New Mexico's numerous "Do Not Pass" signs are remnants of Pancho Villa's last top secret mission to thwart the Americanization of the Southwest Territories. Villa, sensing his grip on the New Mexico Territory was weakening, vowed to leave a perpetual thorn in the side of the encroaching Americans. He especially despised the East Coast Americans, for even in the early 1900's, the industrious New Yorkers were building trendy coffee shops near the border of Old Mexico. Villa hated the smell of coffee, almost as much as he hated the smell of New Yorkers.

So he began covert operations to make the roads more curvy. For you see, Pancho Villa was a visionary. He invented the first steamroller and often fantasized about an efficient asphalt-based mass transit system. He knew mass transit was the key to the New York coffee invasion. He also surmised curvy roads to be the enemy of speedy mass transit. So he played his ace. His highly-trained group of mercenary road engineers heartlessly massacred nearly every straight road in New Mexico. In extreme displays of power, they constructed roads that had no beginning and no end.

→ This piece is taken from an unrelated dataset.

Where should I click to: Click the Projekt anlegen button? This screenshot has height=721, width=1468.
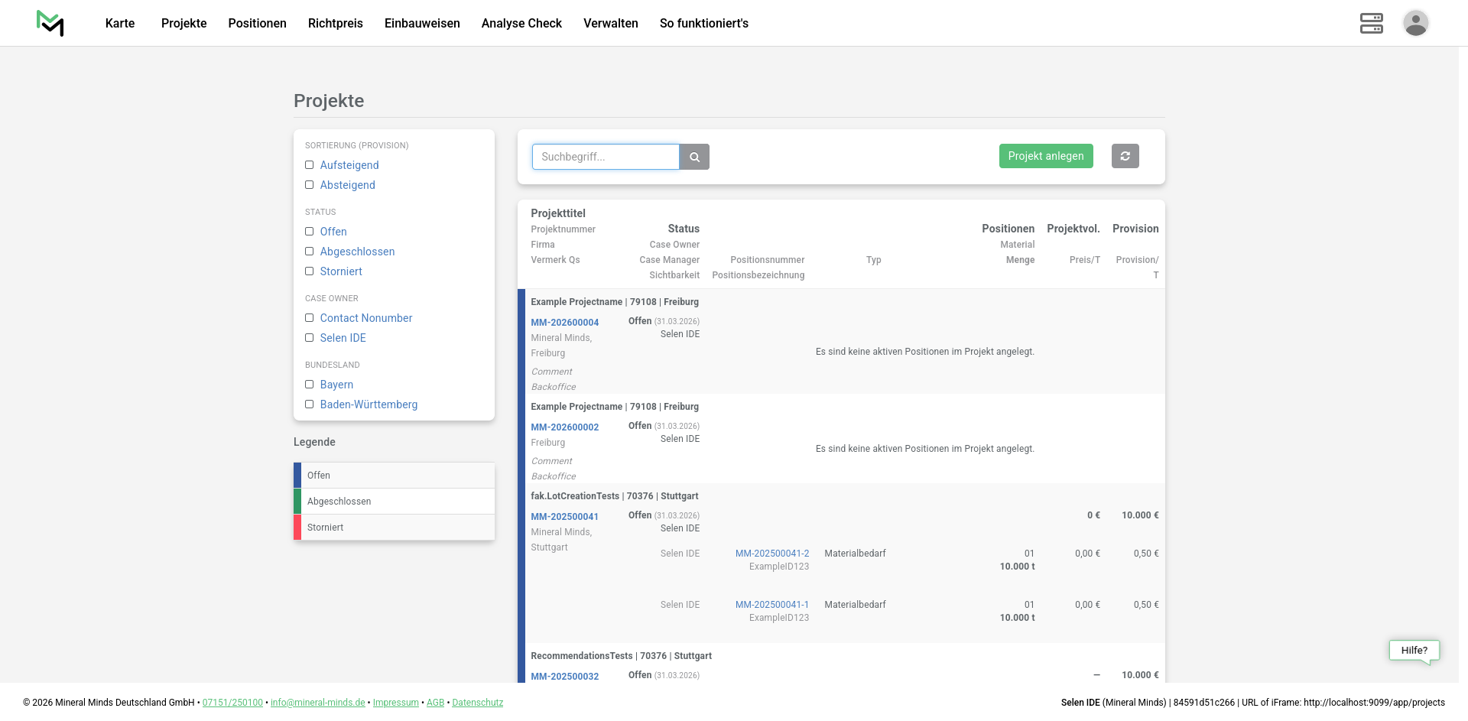1045,156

To this day New Mexico has zero trendy coffee shops, with the exception of Santa Fe. Villa's girlfriend really loved coffee, so to appease her he made a deal with the aliens. In exchange for two carriage loads of Mexican Jumping Beans, the aliens gave Villa the schematic for a machine that defied the laws of physics, making it possible for curvy roads and trendy coffee shops to co-exist. But the aliens had the last laugh. Their machine also released microscopic particles which acted as both an aphrodisiac and a poison, attracting New Yorkers and repelling full and healthy moustaches.